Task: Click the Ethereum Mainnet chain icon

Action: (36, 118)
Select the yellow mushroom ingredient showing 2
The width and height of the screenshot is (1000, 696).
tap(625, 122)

################

__THE PROBLEM__:
Rewrite all the items above as a numbered list, leaving out any blank lines.

__SOLVED PROBLEM__:
1. Task: Click the Ethereum Mainnet chain icon
2. Action: (36, 118)
3. Select the yellow mushroom ingredient showing 2
4. The width and height of the screenshot is (1000, 696).
5. tap(625, 122)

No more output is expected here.